The two young people had met in Lucca. After that meeting Charles Gould visited no mines, though they went together in a carriage, once, to see some marble quarries, where the work resembled mining in so far that it also was the tearing of the raw material of treasure from the earth. Charles Gould did not open his heart to her in any set speeches. He simply went on acting and thinking in her sight. This is the true method of sincerity. One of his frequent remarks was, "I think sometimes that poor father takes a wrong view of that San Tome business." And they discussed that opinion long and earnestly, as if they could influence a mind across half the globe; but in reality they discussed it because the sentiment of love can enter into any subject and live ardently in remote phrases. For this natural reason these discussions were precious to Mrs. Gould in her engaged state. Charles feared that Mr. Gould, senior, was wasting his strength and making himself ill by his efforts to get rid of the Concession. "I fancy that this is not the kind of handling it requires," he mused aloud, as if to himself. And when she wondered frankly that a man of character should devote his energies to plotting and intrigues, Charles would remark, with a gentle concern that understood her wonder, "You must not forget that he was born there."
She would set her quick mind to work upon that, and then make the inconsequent retort, which he accepted as perfectly sagacious, because, in fact, it was so—
"Well, and you? You were born there, too."
He knew his answer.
"That's different. I've been away ten years. Dad never had such a long spell; and it was more than thirty years ago."
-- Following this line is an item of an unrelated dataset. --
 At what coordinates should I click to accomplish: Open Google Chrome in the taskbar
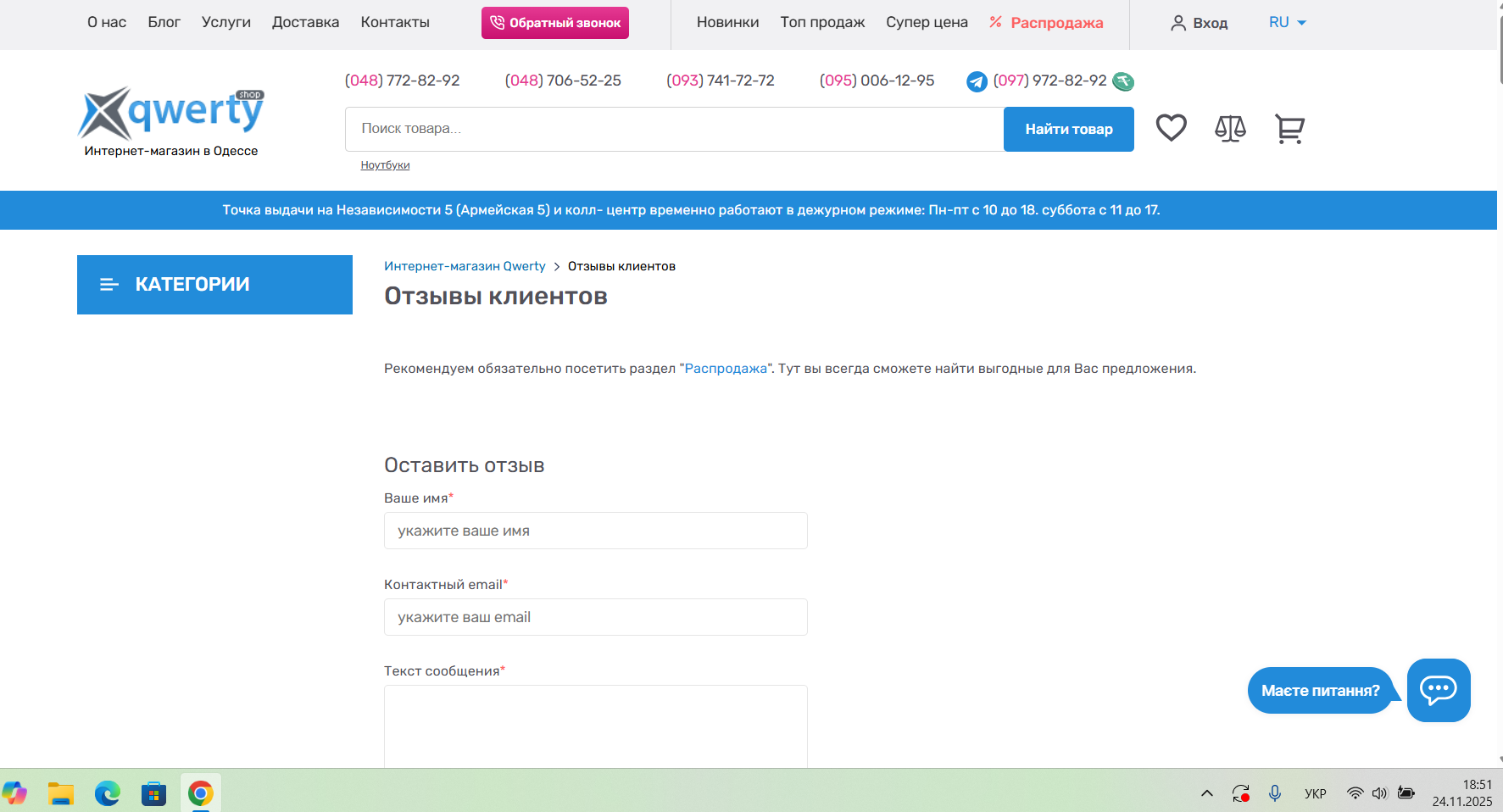(x=200, y=793)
She was the first person to whom he opened his lips after receiving the news of his father's death.
"It has killed him!" he said.
He had walked straight out of town with the news, straight out before him in the noonday sun on the white road, and his feet had brought him face to face with her in the hall of the ruined palazzo, a room magnificent and naked, with here and there a long strip of damask, black with damp and age, hanging down on a bare panel of the wall. It was furnished with exactly one gilt armchair, with a broken back, and an octagon columnar stand bearing a heavy marble vase ornamented with sculptured masks and garlands of flowers, and cracked from top to bottom. Charles Gould was dusty with the white dust of the road lying on his boots, on his shoulders, on his cap with two peaks. Water dripped from under it all over his face, and he grasped a thick oaken cudgel in his bare right hand.
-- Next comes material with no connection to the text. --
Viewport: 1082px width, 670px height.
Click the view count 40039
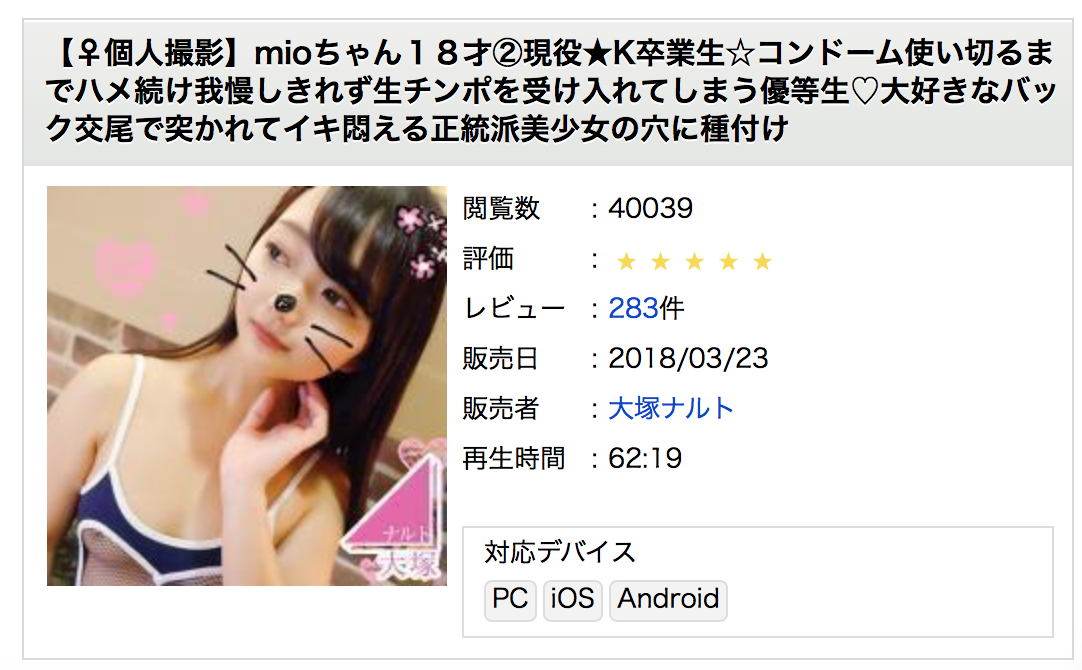click(650, 208)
She went very pale under the roses of her big straw hat, gloved, swinging a clear sunshade, caught just as she was going out to meet him at the bottom of the hill, where three poplars stand near the wall of a vineyard.
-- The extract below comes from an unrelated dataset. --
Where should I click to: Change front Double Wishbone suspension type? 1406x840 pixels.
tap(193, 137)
"It has killed him!" he repeated. "He ought to have had many years yet. We are a long-lived family."
She was too startled to say anything; he was contemplating with a penetrating and motionless stare the cracked marble urn as though he had resolved to fix its shape for ever in his memory. It was only when, turning suddenly to her, he blurted out twice, "I've come to you—I've come straight to you—," without being able to finish his phrase, that the great pitifulness of that lonely and tormented death in Costaguana came to her with the full force of its misery. He caught hold of her hand, raised it to his lips, and at that she dropped her parasol to pat him on the cheek, murmured "Poor boy," and began to dry her eyes under the downward curve of her hat-brim, very small in her simple, white frock, almost like a lost child crying in the degraded grandeur of the noble hall, while he stood by her, again perfectly motionless in the contemplation of the marble urn.
Afterwards they went out for a long walk, which was silent till he exclaimed suddenly—
"Yes. But if he had only grappled with it in a proper way!"